Jakarta - Bagi masyarakat yang berencana membuat Surat Izin Mengemudi (SIM) baru tahun ini, siap-siap melengkapi dokumen persyaratan administrasi.
Selain ujian teori dan praktik, pemohon penerbitan SIM baru kini diwajibkan menyertakan bukti kepesertaan aktif BPJS Kesehatan serta sertifikat mengemudi.

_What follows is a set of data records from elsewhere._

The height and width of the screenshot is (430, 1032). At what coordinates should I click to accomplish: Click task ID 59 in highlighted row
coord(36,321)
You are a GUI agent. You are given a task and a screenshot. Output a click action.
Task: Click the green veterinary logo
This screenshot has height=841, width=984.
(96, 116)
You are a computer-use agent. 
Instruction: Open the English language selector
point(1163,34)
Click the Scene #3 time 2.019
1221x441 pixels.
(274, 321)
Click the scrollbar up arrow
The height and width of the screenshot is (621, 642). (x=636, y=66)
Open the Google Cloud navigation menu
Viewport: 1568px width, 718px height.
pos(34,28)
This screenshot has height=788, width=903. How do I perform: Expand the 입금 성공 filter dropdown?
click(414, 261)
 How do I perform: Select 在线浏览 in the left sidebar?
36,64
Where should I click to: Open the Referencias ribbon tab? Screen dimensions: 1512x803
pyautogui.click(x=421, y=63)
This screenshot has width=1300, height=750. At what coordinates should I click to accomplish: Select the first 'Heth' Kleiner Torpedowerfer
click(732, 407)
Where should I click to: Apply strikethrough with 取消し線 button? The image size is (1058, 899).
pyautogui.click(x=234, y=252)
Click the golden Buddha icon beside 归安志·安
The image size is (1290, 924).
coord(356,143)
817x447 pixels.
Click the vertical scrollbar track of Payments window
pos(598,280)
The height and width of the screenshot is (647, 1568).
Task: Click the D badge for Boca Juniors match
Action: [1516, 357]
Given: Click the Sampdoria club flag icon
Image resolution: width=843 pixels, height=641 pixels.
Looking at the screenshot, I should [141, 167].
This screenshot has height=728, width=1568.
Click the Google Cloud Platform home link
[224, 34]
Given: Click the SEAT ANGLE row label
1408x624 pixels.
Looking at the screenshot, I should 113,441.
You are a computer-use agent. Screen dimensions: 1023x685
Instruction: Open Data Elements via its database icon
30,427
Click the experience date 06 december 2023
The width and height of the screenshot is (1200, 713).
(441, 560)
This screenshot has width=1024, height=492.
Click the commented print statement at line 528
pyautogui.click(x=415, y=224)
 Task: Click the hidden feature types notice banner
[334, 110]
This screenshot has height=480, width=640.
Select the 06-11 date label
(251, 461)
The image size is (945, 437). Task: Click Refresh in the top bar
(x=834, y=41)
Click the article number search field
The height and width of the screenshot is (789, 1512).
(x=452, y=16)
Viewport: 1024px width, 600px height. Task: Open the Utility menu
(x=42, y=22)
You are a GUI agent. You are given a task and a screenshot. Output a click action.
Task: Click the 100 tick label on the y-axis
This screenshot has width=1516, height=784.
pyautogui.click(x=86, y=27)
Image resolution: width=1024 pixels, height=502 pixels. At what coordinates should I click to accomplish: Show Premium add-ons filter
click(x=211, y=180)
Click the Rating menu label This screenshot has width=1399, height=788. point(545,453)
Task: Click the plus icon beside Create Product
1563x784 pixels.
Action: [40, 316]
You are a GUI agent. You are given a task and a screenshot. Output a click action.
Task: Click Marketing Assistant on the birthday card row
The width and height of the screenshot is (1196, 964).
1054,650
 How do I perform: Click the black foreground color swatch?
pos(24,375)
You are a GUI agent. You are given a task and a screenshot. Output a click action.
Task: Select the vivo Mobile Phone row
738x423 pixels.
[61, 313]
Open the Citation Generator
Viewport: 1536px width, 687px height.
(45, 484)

Kebijakan ini mengacu pada Peraturan Kepolisian (Perpol) Nomor 2 Tahun 2023 yang memperketat aturan kelayakan pengemudi di jalan raya guna menekan angka kecelakaan lalu lintas.
Biaya Penerbitan SIM Baru
Tarif penerbitan SIM baru masih berpedoman pada Peraturan Pemerintah (PP) Nomor 76 Tahun 2020 tentang Jenis dan Tarif atas Jenis Penerimaan Negara Bukan Pajak (PNBP) yang berlaku pada Polri.
Berikut rincian biaya pokok penerbitan SIM baru:
| Jenis SIM | Peruntukan Kendaraan | Biaya PNBP SIM Baru |
| SIM A | Mobil Penumpang / Barang Perseorangan | Rp 120.000 |
| SIM C / C I / C II | Sepeda Motor (Sesuai Kapasitas Mesin/cc) | Rp 100.000 |
| SIM D / D I | Penyandang Disabilitas (Roda 2 / Roda 4) | Rp 50.000 |
| SIM Internasional | Pengemudi Luar Negeri | Rp 250.000 |
Biaya Tambahan Lainnya:
Selain biaya PNBP pokok di atas, pemohon wajib membayar pemeriksaan kesehatan fisik (sekitar Rp 35.000–Rp 50.000), tes psikologi (Rp 77.500–Rp 100.000), serta opsi Asuransi Kecelakaan Diri Pengemudi (AKDP) sebesar Rp 50.000.
Syarat Lengkap Pengajuan SIM Baru
Sebelum mendatangi Satpas Satlantas Polres terdekat, pastikan seluruh dokumen pendukung administrasi berikut sudah siap:
-
Identitas Diri: Kartu Tanda Penduduk (KTP) asli dan fotokopi bagi WNI, atau dokumen keimigrasian (KITAP/KITAS) bagi WNA.
-
Formulir Pendaftaran: Mengisi formulir fisik di lokasi Satpas atau menunjukkan bukti pendaftaran elektronik via aplikasi Digital Korlantas Polri.
-
BPJS Kesehatan: Melampirkan bukti kepesertaan aktif dalam program Jaminan Kesehatan Nasional (JKN).
-
Sertifikat Mengemudi: Fotokopi dan dokumen asli sertifikat pelatihan mengemudi dari sekolah terakreditasi (atau surat verifikasi kompetensi bagi yang belajar sendiri).
-
Kesehatan & Psikologi: Surat keterangan sehat jasmani dari dokter dan lulus uji tes psikologi (bisa dilakukan secara online via situs ePPsi).
-
Perekaman Biometrik: Mengikuti proses pengambilan foto, sidik jari, dan pemindaian retina mata di lokasi Satpas.